Implicit Affordance Acquisition via Causal Action–Effect Modeling in the Video Domain

Hsiu-Yu Yang, Carina Silberer

Published: 30 Nov 2023, Last Modified: 10 Apr 2024The 3rd Conference of the Asia-Pacific Chapter of the Association for Computational Linguistics and the 13th International Joint Conference on Natural Language Processing (Volume 1: Long Papers)EveryoneCC BY 4.0

Abstract: Affordance knowledge is a fundamental aspect of commonsense knowledge. Recent findings indicate that world knowledge emerges through large-scale self-supervised pretraining, motivating our exploration of acquiring affordance knowledge from the visual domain.
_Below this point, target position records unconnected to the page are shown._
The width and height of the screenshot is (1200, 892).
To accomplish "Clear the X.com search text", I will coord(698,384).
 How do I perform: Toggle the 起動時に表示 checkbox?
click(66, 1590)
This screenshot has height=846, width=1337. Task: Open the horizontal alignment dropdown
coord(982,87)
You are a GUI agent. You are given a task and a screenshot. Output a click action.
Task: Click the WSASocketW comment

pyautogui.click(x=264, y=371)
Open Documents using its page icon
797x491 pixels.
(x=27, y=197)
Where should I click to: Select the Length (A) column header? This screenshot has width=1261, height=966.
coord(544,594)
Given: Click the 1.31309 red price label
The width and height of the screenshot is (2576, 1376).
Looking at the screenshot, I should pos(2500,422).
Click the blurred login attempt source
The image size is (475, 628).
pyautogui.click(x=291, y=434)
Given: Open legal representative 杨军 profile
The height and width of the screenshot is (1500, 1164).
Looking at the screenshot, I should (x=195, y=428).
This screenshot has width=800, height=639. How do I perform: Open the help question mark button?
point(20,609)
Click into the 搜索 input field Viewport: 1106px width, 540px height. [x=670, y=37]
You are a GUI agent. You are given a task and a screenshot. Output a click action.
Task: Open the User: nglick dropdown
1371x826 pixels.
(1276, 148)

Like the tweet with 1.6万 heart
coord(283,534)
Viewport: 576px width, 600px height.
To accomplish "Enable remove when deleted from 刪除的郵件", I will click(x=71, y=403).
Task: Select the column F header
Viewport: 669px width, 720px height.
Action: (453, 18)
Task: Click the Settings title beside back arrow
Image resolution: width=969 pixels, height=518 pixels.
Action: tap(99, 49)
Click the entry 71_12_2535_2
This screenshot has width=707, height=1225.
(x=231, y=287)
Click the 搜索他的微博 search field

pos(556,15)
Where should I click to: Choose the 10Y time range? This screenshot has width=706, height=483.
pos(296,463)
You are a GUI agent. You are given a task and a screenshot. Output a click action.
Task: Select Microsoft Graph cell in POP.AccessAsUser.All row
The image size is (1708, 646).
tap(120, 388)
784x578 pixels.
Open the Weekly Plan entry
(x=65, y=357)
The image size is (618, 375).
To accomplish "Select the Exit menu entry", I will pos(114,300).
To this end, we augment an existing instructional video resource to create the new Causal Action-Effect (CAE) dataset and design two novel pretraining tasks -- Masked Action Modeling (MAM) and Masked Effect Modeling (MEM) -- promoting the acquisition of two affordance properties in models: behavior and entity equivalence, respectively. We empirically demonstrate the effectiveness of our proposed methods in learning affordance properties. Furthermore, we show that a model pretrained on both tasks outperforms a strong image-based visual-linguistic foundation model (FLAVA) as well as pure linguistic models on a zero-shot physical reasoning probing task.